There’s nothing particularly new about the fact that confronting cult
members with hard facts and evidence has never been a spectacularly effective
way of changing their minds, but what is, perhaps, new in the past decade or
two is the extent to which ‘alternative’ facts and evidence are so readily
available to reinforce any beliefs when they are challenged. As the director of
the policy institute at King’s College London put it in the newspaper article: “Attempting to change people’s views of
Brexit solely with a more evidence-based description won’t land, because it
misses a large part of the point: our allegiances affect our view of reality as
much as the other way round”. One of
the problems with the anti-Brexit campaign from the outset has been the absence
of any attempt to present a positive case for European unity; it has always
been mostly based on presenting the negatives of Brexit. Changing the underlying allegiance is much, much harder than merely presenting facts and evidence.
The scientific
approach to analysis of evidence is by no means as deeply ingrained in the
human psyche as many of us have optimistically chosen to believe, and we are
seeing the consequences of that, not just in relation to political questions,
but also on issues such as climate change.

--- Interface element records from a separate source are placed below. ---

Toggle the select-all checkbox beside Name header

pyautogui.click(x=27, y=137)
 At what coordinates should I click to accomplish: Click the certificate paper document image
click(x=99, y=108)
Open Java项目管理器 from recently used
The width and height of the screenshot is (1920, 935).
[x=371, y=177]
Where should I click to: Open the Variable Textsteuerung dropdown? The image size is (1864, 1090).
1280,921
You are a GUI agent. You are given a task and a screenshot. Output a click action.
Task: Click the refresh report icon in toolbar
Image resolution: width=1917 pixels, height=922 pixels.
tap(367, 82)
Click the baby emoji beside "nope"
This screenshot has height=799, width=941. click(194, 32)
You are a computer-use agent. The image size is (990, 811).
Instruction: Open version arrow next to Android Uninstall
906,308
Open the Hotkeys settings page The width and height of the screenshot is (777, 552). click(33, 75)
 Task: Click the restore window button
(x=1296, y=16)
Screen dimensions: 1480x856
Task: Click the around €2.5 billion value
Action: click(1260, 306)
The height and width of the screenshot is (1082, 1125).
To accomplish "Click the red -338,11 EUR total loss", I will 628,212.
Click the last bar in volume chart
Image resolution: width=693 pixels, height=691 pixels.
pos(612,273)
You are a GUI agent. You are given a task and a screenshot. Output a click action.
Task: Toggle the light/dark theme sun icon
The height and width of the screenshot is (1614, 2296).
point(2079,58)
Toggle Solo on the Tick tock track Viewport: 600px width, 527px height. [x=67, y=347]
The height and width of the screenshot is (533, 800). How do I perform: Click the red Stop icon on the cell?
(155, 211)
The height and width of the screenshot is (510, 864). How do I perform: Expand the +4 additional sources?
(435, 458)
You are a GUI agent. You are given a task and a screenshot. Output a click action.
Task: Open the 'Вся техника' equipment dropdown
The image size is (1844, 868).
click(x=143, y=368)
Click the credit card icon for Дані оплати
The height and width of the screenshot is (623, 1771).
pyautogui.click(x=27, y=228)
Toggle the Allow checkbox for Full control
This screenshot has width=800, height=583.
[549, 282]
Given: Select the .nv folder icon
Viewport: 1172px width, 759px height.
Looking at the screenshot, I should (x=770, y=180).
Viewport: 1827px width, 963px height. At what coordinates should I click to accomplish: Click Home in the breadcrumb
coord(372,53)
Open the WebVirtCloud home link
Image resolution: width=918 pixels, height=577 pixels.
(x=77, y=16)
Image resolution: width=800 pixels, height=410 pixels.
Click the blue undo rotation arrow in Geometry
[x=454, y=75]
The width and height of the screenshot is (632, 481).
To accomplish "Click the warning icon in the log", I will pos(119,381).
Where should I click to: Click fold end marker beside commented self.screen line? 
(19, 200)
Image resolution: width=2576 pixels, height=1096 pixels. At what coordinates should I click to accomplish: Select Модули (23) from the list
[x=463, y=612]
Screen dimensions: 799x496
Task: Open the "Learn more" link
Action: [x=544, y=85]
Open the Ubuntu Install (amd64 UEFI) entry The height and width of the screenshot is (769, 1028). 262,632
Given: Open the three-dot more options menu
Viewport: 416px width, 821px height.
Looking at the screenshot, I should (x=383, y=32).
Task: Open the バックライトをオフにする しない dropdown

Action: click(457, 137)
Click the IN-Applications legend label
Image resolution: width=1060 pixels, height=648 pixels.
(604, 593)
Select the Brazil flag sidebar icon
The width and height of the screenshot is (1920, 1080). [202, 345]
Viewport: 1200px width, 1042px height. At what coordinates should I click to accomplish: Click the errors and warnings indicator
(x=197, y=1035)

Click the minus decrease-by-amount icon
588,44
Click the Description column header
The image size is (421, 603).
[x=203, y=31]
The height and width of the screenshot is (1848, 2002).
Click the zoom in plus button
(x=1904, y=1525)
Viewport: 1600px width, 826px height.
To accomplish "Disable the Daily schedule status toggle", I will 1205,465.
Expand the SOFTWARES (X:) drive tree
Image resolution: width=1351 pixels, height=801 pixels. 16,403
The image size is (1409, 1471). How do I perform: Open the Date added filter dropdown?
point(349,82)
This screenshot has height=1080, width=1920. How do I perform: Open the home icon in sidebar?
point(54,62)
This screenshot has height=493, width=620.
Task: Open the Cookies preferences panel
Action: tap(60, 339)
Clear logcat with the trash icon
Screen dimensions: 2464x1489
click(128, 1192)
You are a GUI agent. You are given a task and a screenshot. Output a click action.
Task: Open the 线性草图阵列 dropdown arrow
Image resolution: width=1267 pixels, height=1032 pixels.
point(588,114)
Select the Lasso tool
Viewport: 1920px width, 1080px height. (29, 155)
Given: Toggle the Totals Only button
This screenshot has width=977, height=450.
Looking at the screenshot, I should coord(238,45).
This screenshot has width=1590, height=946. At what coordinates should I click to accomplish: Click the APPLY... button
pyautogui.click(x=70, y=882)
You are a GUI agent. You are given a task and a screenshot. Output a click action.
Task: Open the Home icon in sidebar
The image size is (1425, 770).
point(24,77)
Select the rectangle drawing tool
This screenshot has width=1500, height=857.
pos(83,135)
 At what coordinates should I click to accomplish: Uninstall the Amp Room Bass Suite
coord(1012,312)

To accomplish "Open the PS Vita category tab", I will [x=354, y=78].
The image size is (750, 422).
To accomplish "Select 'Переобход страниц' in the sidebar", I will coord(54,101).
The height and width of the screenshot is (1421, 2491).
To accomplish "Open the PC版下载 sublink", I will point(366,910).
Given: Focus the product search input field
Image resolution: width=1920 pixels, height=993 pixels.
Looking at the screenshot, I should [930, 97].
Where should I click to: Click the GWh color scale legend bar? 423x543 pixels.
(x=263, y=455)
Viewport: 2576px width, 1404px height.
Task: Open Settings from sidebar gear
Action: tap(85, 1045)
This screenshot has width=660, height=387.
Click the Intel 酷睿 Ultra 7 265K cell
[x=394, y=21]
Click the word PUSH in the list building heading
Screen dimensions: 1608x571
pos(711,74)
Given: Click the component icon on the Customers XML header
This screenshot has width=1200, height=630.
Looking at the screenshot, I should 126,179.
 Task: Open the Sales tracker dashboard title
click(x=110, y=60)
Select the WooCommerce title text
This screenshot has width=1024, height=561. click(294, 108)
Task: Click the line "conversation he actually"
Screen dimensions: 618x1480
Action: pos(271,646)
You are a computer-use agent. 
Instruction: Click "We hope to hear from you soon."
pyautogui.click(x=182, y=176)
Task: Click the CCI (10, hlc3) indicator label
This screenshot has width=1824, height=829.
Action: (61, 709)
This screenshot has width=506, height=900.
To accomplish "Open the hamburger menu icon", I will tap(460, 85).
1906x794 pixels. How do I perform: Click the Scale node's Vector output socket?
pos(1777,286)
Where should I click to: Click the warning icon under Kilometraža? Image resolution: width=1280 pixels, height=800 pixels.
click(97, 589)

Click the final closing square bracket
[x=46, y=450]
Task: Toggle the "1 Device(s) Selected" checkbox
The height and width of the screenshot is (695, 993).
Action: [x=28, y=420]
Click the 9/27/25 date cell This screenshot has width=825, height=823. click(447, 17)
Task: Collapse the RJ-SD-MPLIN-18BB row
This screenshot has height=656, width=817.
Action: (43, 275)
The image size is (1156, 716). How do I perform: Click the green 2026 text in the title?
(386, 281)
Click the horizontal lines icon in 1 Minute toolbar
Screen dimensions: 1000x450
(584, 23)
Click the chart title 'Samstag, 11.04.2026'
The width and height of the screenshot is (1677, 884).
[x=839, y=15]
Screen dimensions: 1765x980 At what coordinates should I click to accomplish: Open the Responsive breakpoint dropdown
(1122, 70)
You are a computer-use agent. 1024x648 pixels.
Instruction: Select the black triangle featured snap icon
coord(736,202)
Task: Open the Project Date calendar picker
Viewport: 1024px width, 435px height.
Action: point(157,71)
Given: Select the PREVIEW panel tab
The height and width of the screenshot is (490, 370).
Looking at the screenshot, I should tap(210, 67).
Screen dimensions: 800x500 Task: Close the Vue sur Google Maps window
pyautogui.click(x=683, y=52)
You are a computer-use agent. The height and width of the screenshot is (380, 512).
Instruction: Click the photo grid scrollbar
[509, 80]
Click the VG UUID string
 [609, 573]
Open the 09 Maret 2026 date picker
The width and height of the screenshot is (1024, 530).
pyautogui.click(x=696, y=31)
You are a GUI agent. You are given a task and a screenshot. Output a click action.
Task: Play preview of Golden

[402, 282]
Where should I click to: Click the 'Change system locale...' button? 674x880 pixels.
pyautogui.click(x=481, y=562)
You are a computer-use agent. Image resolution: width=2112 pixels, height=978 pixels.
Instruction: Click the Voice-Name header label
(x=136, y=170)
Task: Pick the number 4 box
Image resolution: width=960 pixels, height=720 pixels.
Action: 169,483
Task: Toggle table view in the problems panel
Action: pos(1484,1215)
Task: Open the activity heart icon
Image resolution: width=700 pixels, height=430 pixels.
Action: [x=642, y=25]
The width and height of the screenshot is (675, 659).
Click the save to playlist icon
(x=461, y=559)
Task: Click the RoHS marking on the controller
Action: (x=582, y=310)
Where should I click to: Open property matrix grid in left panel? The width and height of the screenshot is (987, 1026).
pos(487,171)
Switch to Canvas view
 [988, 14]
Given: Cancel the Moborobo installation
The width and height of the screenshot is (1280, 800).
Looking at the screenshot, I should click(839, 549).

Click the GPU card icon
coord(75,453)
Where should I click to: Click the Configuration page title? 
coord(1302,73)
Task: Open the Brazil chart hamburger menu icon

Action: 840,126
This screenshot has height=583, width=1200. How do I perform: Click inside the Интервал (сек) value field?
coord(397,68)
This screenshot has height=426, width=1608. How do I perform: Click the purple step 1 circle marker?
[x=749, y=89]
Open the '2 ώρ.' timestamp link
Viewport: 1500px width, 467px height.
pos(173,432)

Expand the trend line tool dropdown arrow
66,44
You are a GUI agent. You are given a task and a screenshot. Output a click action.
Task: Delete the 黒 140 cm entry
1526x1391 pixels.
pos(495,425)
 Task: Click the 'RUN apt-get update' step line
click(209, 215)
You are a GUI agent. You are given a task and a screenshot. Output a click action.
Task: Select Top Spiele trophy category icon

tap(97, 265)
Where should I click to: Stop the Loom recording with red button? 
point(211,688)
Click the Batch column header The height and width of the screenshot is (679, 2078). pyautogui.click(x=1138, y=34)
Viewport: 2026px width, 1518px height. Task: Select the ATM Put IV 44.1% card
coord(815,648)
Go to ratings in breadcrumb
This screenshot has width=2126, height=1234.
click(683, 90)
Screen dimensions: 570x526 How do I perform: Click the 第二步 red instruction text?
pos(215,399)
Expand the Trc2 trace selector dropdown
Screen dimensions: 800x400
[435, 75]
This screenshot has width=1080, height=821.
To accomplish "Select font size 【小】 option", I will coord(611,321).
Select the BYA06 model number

None of this is an argument for ceasing to promote facts and hard
evidence; after all, if some of the great minds of the past had simply given
up, we would all still ‘know’, with absolute certainty, that the Earth was the
centre of the universe and everything else revolved around it. We should, though, be a bit more circumspect
about the impact that we are having, and accept that, to coin a phrase, the Enlightenment
is a continuing process not just a historical event.